Modern Art is the oddest LEGO Art set I have handled, and I mean that as a compliment.

Instead of a fixed mosaic, you get a white frame and a heap of colourful shapes with instructions that suggest rather than dictate, which means the real building begins after the box is empty. I loved that freedom, but I will be honest that it lives or dies on how much you enjoy arranging things yourself. Confident tinkerers and anyone who treats a shelf like a canvas will get their money back tenfold. If you want a clear model with a right answer, this one will frustrate you.

Best for: Playful arrangers who see an empty frame as an invitation

The full review

What it is

Modern Art breaks the LEGO Art mould in a way I did not expect. Where the earlier Art sets hand you a portrait to tile in one fixed pattern, this one hands you a white backing frame and a generous pile of coloured rectangles, triangles and circles, then more or less steps back. The printed guide is not a set of orders, it is a mood board of aspirational images meant to nudge you toward your own composition. My first reaction was a little suspicious, then I clicked a few shapes onto the studded frame, slid them around, and suddenly an hour had vanished. That is the trick of this set. The building of the pieces themselves is minor, but the arranging is where it comes alive.

The catch

I do have to be straight about the caveats, because they are real and other builders raised them loudly. The structural build is short, roughly half an hour to assemble the frame and the elements, and one of the four suggested layouts is clearly meant to read as a face that ends up looking swollen and slightly off. The palette is bold to the point that some people find it garish, and if your shelf leans toward muted classic LEGO tones this will shout over everything near it. The bigger divide is philosophical. A chunk of the Brickset crowd looked at it and saw a mess of parts with no display value, and I understand that reaction even though I do not share it. At around fifty dollars at retail it was priced fairly, but you are paying for possibility, not a finished showpiece.

Who it's for

So who should bring this home. If you are the kind of person who rearranges the art on your walls for fun, who enjoys the design half of LEGO more than following numbered steps, this is a quiet gem and a set you will keep coming back to for months. It also rewards anyone who buys for the parts, since as raw material it is excellent. Skip it if you want a model with a satisfying click of completion and a single correct result, because that feeling never arrives here by design. Now that it has retired it sits in a strange spot, still findable and still a strong parts value, so grab it for what it actually is rather than what a normal set promises.
---
* INSTRUCTIONS
1 - According to the review, about how long does it take to assemble the frame and the elements?
2 - Rewrite the review's passage that begins at the words "Modern Art is" and stops after "will frustrate you.", changing "colourful" to "bright".

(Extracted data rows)
---
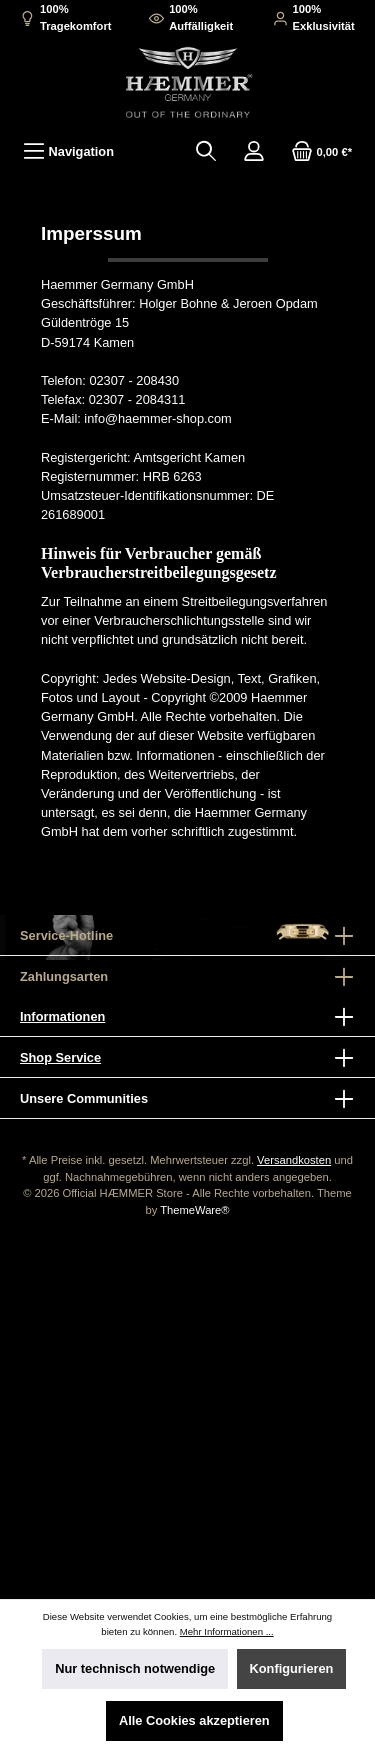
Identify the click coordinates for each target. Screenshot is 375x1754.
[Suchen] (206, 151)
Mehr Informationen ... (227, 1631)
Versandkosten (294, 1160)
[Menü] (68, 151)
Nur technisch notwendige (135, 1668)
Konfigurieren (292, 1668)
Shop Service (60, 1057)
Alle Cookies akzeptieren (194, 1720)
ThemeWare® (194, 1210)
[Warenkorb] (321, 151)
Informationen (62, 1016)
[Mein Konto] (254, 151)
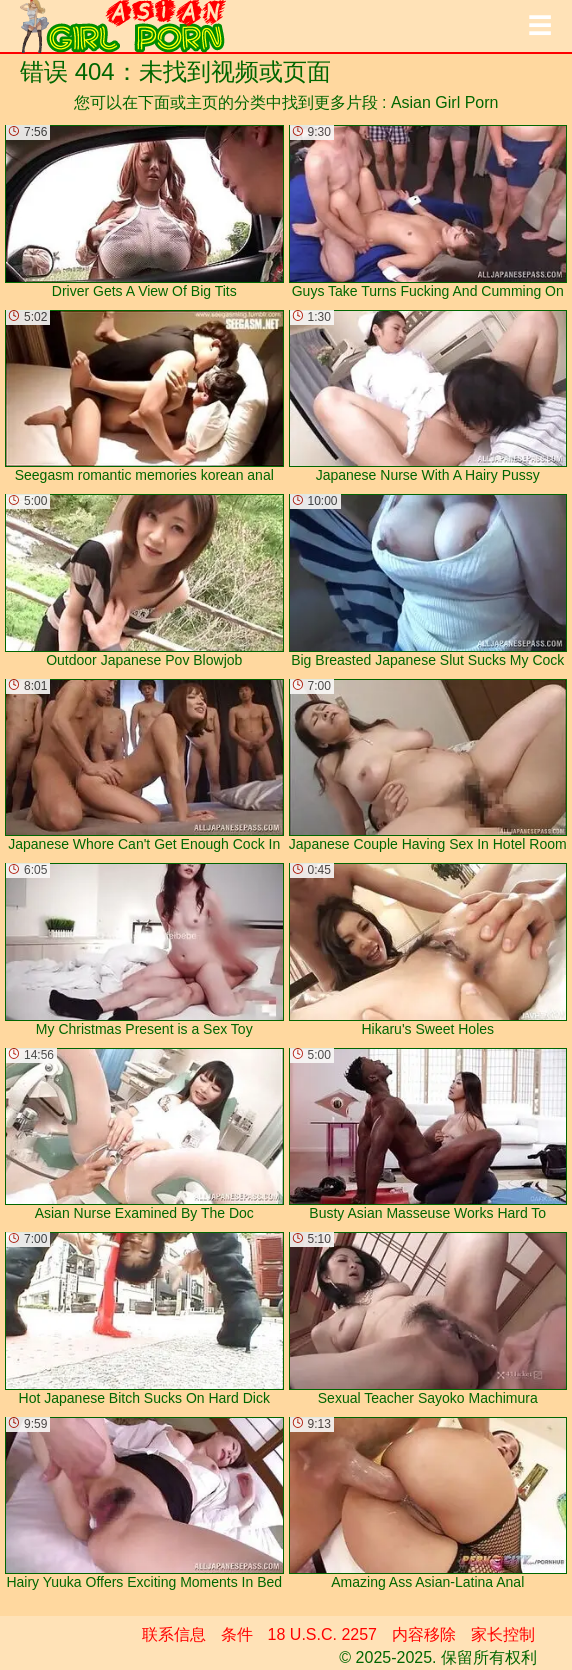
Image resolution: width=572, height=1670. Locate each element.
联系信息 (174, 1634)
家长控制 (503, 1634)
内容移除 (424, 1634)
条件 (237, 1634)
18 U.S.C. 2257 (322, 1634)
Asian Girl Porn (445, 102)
---
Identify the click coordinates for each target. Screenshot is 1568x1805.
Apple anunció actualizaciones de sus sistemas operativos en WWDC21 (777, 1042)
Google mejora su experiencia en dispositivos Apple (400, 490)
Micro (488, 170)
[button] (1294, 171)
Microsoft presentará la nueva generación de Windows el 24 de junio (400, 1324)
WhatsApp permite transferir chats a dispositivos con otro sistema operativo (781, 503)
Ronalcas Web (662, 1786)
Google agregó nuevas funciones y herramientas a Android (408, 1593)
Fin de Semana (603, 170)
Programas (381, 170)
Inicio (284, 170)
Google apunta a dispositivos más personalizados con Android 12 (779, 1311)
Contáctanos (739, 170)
---
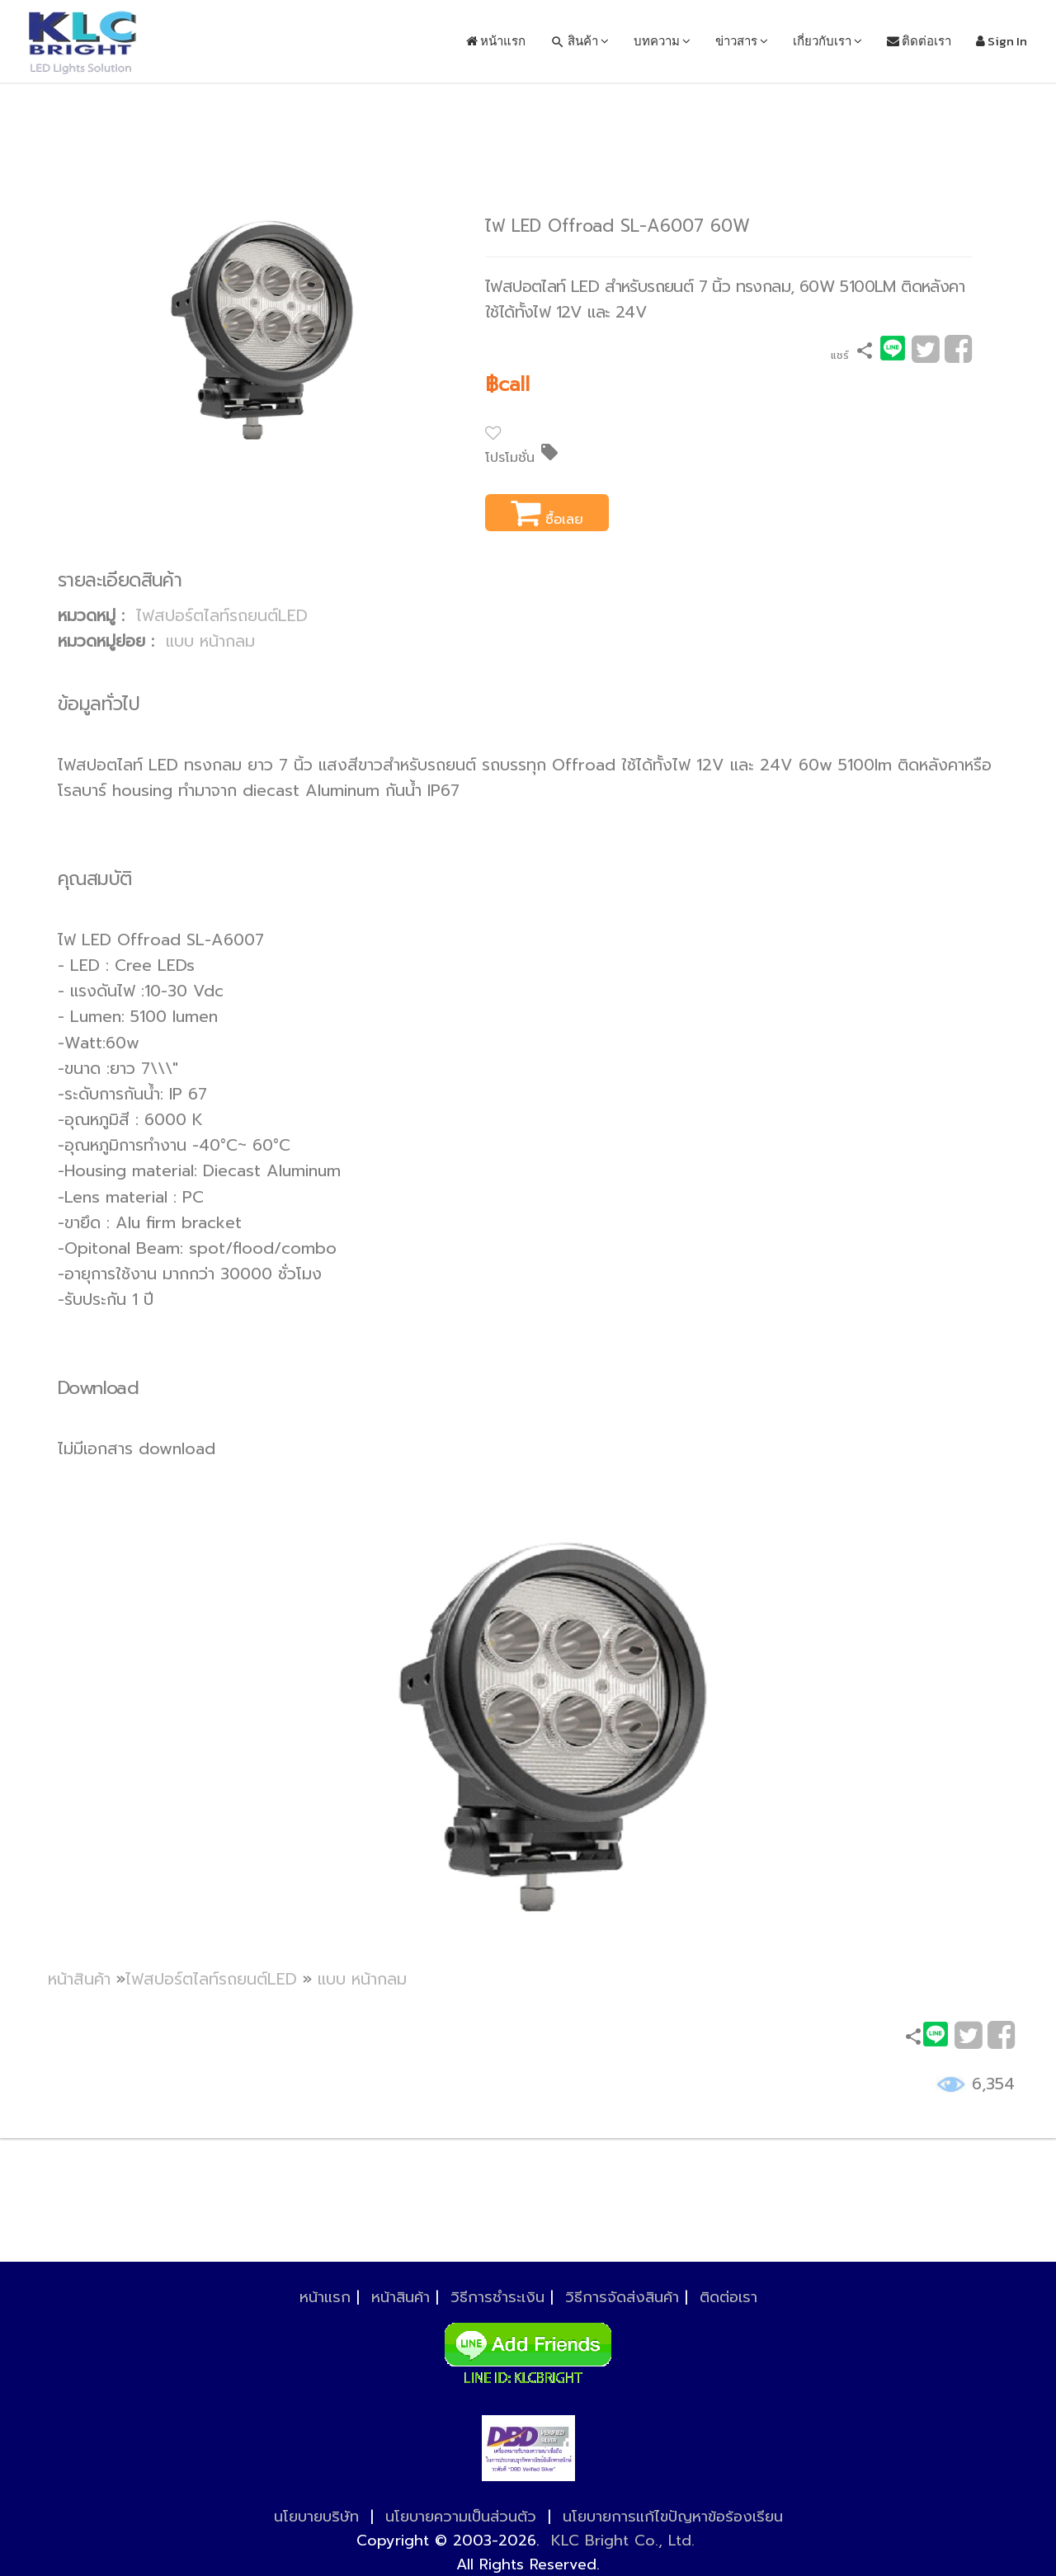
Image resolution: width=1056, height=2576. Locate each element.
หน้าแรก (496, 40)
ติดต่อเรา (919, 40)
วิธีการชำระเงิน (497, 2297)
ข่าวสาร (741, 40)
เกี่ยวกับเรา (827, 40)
---
* ANSWERS TO THE TASKS
1 - Roughly half an hour.

2 -
Modern Art is the oddest LEGO Art set I have handled, and I mean that as a compliment.

Instead of a fixed mosaic, you get a white frame and a heap of bright shapes with instructions that suggest rather than dictate, which means the real building begins after the box is empty. I loved that freedom, but I will be honest that it lives or dies on how much you enjoy arranging things yourself. Confident tinkerers and anyone who treats a shelf like a canvas will get their money back tenfold. If you want a clear model with a right answer, this one will frustrate you.